Please print all the lines below exactly as they are written.
»»
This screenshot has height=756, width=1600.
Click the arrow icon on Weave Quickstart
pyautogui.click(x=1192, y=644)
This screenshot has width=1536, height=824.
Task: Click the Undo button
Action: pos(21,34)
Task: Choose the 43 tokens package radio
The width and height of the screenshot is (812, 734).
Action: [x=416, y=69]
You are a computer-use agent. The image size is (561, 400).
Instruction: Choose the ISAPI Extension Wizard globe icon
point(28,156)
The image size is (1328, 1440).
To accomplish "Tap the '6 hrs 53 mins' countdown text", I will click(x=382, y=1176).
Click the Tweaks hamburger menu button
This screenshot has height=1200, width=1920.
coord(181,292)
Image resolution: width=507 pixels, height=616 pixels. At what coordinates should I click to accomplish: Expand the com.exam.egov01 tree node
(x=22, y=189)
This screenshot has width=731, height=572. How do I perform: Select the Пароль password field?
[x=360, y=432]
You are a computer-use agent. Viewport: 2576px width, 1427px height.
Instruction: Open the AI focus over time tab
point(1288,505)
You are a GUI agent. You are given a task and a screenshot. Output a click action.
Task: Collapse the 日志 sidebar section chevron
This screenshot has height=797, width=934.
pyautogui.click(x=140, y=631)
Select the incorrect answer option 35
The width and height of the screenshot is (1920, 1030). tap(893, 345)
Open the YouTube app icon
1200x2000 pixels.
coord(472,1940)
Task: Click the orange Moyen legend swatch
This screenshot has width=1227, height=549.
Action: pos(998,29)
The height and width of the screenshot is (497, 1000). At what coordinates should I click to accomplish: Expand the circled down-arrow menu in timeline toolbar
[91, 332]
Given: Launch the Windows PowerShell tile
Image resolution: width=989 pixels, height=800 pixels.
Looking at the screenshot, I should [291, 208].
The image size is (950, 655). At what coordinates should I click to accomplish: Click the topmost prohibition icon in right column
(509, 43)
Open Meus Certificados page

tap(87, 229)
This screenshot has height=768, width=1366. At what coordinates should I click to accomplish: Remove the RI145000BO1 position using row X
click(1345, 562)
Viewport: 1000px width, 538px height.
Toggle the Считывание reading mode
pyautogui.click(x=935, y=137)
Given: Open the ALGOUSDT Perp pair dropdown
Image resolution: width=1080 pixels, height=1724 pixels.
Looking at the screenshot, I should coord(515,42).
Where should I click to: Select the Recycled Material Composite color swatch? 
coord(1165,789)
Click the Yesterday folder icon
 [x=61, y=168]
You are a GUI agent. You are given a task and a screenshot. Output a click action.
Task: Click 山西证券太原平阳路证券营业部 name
««
◆ **Response to the task**
This screenshot has height=756, width=1600.
Click the arrow icon on Weave Quickstart
pyautogui.click(x=1192, y=644)
This screenshot has width=1536, height=824.
Task: Click the Undo button
Action: pos(21,34)
Task: Choose the 43 tokens package radio
The width and height of the screenshot is (812, 734).
Action: [x=416, y=69]
You are a computer-use agent. The image size is (561, 400).
Instruction: Choose the ISAPI Extension Wizard globe icon
point(28,156)
The image size is (1328, 1440).
To accomplish "Tap the '6 hrs 53 mins' countdown text", I will click(x=382, y=1176).
Click the Tweaks hamburger menu button
This screenshot has height=1200, width=1920.
coord(181,292)
Image resolution: width=507 pixels, height=616 pixels. At what coordinates should I click to accomplish: Expand the com.exam.egov01 tree node
(x=22, y=189)
This screenshot has width=731, height=572. How do I perform: Select the Пароль password field?
[x=360, y=432]
You are a computer-use agent. Viewport: 2576px width, 1427px height.
Instruction: Open the AI focus over time tab
point(1288,505)
You are a GUI agent. You are given a task and a screenshot. Output a click action.
Task: Collapse the 日志 sidebar section chevron
This screenshot has height=797, width=934.
pyautogui.click(x=140, y=631)
Select the incorrect answer option 35
The width and height of the screenshot is (1920, 1030). tap(893, 345)
Open the YouTube app icon
1200x2000 pixels.
coord(472,1940)
Task: Click the orange Moyen legend swatch
This screenshot has width=1227, height=549.
Action: pos(998,29)
The height and width of the screenshot is (497, 1000). At what coordinates should I click to accomplish: Expand the circled down-arrow menu in timeline toolbar
[91, 332]
Given: Launch the Windows PowerShell tile
Image resolution: width=989 pixels, height=800 pixels.
Looking at the screenshot, I should [291, 208].
The image size is (950, 655). At what coordinates should I click to accomplish: Click the topmost prohibition icon in right column
(509, 43)
Open Meus Certificados page

tap(87, 229)
This screenshot has height=768, width=1366. At what coordinates should I click to accomplish: Remove the RI145000BO1 position using row X
click(1345, 562)
Viewport: 1000px width, 538px height.
Toggle the Считывание reading mode
pyautogui.click(x=935, y=137)
Given: Open the ALGOUSDT Perp pair dropdown
Image resolution: width=1080 pixels, height=1724 pixels.
Looking at the screenshot, I should coord(515,42).
Where should I click to: Select the Recycled Material Composite color swatch? 
coord(1165,789)
Click the Yesterday folder icon
 [x=61, y=168]
You are a GUI agent. You are given a task and a screenshot. Output a click action.
Task: Click 山西证券太原平阳路证券营业部 name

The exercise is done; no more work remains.